Javier de Ybarra y Bergé  (2 July 1913 – 22 June 1977) was a Basque industrialist, writer, and politician from Bilbao.

Background
Born into a prominent Bilbao family, Javier Ybarra attended the University of Deusto. During the Spanish Second Republic he was affiliated with the Partido Nacionalista Español and then the monarchist Renovación Española party. He fought and was injured in the Civil War. From 1963 to 1969 he was mayor of Bilbao.

He wrote works related to his experience during the Civil War, history, and politics. He was an executive with firms including Babcock & Wilcox, several banks, and the newspaper El Correo.

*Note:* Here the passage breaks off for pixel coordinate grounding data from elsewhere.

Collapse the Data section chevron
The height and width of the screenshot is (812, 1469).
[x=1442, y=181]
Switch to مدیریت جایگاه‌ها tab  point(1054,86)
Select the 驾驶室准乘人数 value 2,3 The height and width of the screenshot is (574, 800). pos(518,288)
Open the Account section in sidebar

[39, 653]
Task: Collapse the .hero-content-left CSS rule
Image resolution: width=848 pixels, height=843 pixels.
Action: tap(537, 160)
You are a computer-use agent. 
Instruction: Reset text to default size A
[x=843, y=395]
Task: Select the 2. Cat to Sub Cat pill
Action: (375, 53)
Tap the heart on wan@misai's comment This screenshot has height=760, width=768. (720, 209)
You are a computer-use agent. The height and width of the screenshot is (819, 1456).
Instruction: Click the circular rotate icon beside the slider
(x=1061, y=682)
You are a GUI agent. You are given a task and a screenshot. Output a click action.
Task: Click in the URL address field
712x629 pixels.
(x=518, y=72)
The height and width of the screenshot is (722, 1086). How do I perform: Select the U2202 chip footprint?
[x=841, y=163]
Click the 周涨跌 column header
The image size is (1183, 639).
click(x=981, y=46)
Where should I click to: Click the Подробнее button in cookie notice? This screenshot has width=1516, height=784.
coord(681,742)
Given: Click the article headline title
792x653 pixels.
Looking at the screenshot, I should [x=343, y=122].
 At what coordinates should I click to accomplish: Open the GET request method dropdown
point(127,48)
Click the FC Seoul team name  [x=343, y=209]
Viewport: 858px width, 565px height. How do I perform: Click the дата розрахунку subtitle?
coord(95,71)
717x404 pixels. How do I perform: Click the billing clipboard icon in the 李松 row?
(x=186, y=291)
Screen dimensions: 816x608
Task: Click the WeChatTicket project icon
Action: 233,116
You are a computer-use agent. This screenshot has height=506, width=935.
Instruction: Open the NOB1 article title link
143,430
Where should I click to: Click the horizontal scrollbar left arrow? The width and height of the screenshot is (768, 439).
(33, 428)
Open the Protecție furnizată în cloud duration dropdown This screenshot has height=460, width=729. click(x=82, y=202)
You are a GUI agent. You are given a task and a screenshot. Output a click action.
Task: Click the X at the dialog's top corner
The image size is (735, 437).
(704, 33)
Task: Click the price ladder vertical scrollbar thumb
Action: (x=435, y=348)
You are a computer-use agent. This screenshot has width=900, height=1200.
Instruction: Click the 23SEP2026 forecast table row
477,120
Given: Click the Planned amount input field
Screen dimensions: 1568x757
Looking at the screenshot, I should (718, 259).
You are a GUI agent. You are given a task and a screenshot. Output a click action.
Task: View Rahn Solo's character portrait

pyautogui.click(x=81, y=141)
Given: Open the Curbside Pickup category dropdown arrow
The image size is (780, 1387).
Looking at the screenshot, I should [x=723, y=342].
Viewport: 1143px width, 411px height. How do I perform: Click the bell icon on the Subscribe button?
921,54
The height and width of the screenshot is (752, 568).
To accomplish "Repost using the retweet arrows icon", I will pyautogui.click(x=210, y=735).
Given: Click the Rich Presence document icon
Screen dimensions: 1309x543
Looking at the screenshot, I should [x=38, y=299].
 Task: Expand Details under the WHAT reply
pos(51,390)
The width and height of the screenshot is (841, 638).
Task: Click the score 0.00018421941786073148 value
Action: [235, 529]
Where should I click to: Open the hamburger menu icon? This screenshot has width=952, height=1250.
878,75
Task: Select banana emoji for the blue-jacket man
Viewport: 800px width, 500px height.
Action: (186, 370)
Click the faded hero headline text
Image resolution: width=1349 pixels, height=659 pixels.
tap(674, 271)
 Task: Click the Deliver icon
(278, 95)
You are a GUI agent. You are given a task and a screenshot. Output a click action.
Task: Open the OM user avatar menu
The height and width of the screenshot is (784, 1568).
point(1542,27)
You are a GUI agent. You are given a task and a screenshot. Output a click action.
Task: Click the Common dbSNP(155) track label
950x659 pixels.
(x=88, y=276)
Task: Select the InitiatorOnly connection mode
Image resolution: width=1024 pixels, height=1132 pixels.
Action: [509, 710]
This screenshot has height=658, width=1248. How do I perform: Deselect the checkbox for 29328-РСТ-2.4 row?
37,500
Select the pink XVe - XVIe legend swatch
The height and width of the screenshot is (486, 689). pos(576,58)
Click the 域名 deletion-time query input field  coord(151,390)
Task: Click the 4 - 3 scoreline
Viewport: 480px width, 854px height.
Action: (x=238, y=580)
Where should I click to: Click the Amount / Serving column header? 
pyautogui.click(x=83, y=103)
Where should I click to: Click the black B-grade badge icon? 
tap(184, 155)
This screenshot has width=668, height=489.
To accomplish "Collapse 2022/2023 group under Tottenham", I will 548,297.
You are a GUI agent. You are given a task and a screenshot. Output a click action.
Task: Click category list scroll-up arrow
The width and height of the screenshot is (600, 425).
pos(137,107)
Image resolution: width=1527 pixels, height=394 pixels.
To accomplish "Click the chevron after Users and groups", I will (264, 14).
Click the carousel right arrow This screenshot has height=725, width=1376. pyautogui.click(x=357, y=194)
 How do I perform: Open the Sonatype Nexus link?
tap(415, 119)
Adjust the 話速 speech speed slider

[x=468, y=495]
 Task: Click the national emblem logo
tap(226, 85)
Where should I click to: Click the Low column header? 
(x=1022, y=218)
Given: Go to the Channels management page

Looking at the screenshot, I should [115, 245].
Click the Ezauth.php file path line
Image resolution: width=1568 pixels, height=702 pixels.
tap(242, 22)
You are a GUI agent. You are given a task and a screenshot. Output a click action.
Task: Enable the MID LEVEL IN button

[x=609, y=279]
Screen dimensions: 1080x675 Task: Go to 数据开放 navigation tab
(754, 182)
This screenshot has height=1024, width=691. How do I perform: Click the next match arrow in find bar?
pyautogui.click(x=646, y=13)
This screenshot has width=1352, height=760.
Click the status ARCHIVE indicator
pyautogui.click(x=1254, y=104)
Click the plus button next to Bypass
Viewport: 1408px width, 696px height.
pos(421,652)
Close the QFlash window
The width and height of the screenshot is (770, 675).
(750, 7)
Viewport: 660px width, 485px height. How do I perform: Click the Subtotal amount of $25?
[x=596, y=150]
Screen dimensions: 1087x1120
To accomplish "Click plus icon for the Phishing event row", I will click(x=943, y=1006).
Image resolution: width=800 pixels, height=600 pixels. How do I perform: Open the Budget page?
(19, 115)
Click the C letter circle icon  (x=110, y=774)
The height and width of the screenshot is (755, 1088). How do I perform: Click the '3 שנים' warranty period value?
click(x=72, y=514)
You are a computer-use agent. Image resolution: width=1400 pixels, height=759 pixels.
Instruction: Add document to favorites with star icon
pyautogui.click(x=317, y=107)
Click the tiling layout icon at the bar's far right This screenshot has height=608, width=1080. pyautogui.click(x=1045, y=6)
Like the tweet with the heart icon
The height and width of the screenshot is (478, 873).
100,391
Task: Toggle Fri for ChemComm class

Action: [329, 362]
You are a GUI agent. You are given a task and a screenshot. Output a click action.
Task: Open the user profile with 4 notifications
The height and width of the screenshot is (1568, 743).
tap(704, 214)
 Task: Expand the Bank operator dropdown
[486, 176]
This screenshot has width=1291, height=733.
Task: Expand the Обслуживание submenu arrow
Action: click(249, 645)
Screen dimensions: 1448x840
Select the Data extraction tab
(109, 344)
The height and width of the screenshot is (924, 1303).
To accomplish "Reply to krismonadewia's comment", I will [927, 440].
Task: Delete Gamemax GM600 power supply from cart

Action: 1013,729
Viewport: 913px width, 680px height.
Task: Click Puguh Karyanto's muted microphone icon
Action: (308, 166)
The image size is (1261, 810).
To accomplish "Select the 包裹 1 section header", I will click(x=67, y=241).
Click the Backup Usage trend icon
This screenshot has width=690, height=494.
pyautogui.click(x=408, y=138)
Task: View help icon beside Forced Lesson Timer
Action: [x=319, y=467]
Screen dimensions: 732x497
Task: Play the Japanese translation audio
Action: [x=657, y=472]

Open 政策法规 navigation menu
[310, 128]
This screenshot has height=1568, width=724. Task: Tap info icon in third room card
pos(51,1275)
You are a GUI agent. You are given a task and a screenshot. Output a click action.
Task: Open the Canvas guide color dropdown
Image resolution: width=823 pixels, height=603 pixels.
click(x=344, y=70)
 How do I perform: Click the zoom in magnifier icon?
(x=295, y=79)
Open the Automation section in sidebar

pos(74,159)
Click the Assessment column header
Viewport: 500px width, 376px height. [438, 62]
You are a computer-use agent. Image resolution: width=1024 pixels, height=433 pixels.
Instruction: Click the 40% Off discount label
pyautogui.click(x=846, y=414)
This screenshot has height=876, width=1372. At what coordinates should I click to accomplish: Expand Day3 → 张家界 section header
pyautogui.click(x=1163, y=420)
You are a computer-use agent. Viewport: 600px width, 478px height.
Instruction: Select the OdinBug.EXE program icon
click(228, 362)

On 20 May 1977 Javier Ybarra was kidnapped by renegade members of the Basque separatist group ETA, who entered his home in disguise, bound and gagged members of his family, and took him away in an ambulance. Demanding the release of a number of Basque prisoners (a condition largely met by the Spanish government), his captors later demanded a ransom of one billion pesetas and further prisoner releases. The situation had been complicated by the fact that the group that had kidnapped Ybarra formally renounced their affiliation with the larger ETA organization while holding him and were further disturbed when their leader was arrested in France. The Ybarra family attempted to negotiate with the kidnappers and push back the deadline for payment. The kidnappers failed to respond and on 20 June they announced they had killed Ybarra and sent a map supposedly showing the location of the body. When the Guardia Civil failed to find it, another communication was sent and the body of Javier Ybarra was found near a farmhouse in Navarra. He had been shot in the head and wrapped in a plastic sheet.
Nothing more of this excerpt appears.